Everyone needs to research where products are manufactured before they consume them, and ignore where they are distributed as that means nothing these days.  Remember, they could be getting packed in someones apartment, yet sold in a nutrition center when it comes to supplements.

I have spoken with officials, and they state that packing supplements in apartments or temporary facilities is an unfortunate common occurence these days.


----------



## jbenmedic (Nov 18, 2010)

Look lady...I never tried to insinuate anything. If you look back at my post, I questioned a lot of things. I should have even included illicit drugs and possible drug/food/substance allergies in there as possibilities. As an objective observer I'm merely considering all the angles. Just look at the story of Taylor Hooten of Plano, TX. Yes, the kid was using roids at some point but he was also on an anti-depressant KNOWN to cause suicidal ideation. And what did he do? He hanged himself. But what did his dumb-ass parents blame? Only the steroids. Are there bad supps out there? Of course there are. But atleast consider the POSSIBILITY that your son may not be telling you everything or that there may be other processes at work. Don't just blame the supps.


----------



## Raquel8922 (Nov 19, 2010)

My son simply wanted to have his abs even more defined, and was recommended this product by the supplier.  When the supplier was later confronted about what happened, he could not even provide a manufacturer.  I find it incredibly irresponsible that nutrition centers are so quick to sell products they know nothing about.  It is incredibly easy to buy capsule containers on wholesale, and to label them, as well as to purchase empty capsules that god only knows what people are putting inside.  

I know my son well, and I have talked to the Doctors that have reviewed his lab work, blood work, etc.  My point in coming to this blog is to WARN people that when you take supplements, you are taking a great risk if you do not know who the MANUFACTURER is, not simply distributors which means nothing these days.

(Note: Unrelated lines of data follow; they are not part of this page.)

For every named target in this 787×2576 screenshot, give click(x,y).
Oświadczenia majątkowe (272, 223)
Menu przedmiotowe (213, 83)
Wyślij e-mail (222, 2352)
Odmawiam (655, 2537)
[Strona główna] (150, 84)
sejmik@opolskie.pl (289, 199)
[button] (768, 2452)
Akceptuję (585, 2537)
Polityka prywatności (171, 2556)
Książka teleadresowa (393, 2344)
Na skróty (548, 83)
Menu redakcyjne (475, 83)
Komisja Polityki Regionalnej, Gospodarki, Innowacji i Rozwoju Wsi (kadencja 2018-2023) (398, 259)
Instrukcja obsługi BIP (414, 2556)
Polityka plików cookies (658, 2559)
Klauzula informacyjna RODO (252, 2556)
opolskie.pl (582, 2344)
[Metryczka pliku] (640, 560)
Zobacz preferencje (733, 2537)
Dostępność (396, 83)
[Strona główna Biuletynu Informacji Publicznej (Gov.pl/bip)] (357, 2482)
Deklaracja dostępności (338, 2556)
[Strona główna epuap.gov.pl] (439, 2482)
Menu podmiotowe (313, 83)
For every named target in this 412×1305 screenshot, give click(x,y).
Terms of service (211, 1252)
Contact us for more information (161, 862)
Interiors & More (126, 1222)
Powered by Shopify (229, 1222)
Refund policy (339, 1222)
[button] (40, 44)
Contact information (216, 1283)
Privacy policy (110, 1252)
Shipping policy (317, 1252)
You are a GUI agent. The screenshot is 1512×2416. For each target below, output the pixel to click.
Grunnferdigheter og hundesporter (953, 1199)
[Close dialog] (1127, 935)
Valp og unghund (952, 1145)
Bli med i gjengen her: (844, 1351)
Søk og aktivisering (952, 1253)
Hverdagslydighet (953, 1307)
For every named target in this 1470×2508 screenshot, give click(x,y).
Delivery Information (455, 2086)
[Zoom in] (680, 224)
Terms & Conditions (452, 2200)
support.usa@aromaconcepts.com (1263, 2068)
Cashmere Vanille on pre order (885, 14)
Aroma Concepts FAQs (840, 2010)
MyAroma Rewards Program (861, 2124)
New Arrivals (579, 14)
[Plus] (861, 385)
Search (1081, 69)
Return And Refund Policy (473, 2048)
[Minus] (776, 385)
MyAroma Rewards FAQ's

Since you state you are a trained and licensed healthcare provider, I would hope you agree that ensuring where a product is manufactured before you consume it, is VERY important.  (That is my primary point here)


----------



## cavtrooper96 (Nov 19, 2010)

OEP sucks. Got some for free and ran it. I still have part of the bottle since I stopped it and just went with an original ECA stack. I would bet that the same is to be true with lean FX as well. All the "new" fat burners are all the same. Overpriced and Overhyped proprietary blends that do nothing but give you a little energy and reduce your appetite. Ephedrine is much cheaper and more effective.


----------



## Sam0924 (Jan 6, 2011)

*Lean FX Problem*

Hello Raquel,

Thank you for posting this message.  I purchase a bottle of Lean EFX 2 days ago and today I will discontinue using it.  The first 2 days I was fine I felt an extreme energy but today I took the pill and I had a horrible pain on my left side under my ribcage that I thought I was going to die. The pain was so severe that my body temperature was extremely high and I started feeling chills. I purchased LEAN EFX becuase I was told that it gives you energy and enhaced your mood, but I after how I felt today I will stop taking it.  PLEASE ANYONE WHO IS THINKING TO TAKE THIS PILLS ASK YOUR DOCTOR FIRST.  I do not have overweight problems or any other health problems I was just looking for an energy boost but this pills are not the answer.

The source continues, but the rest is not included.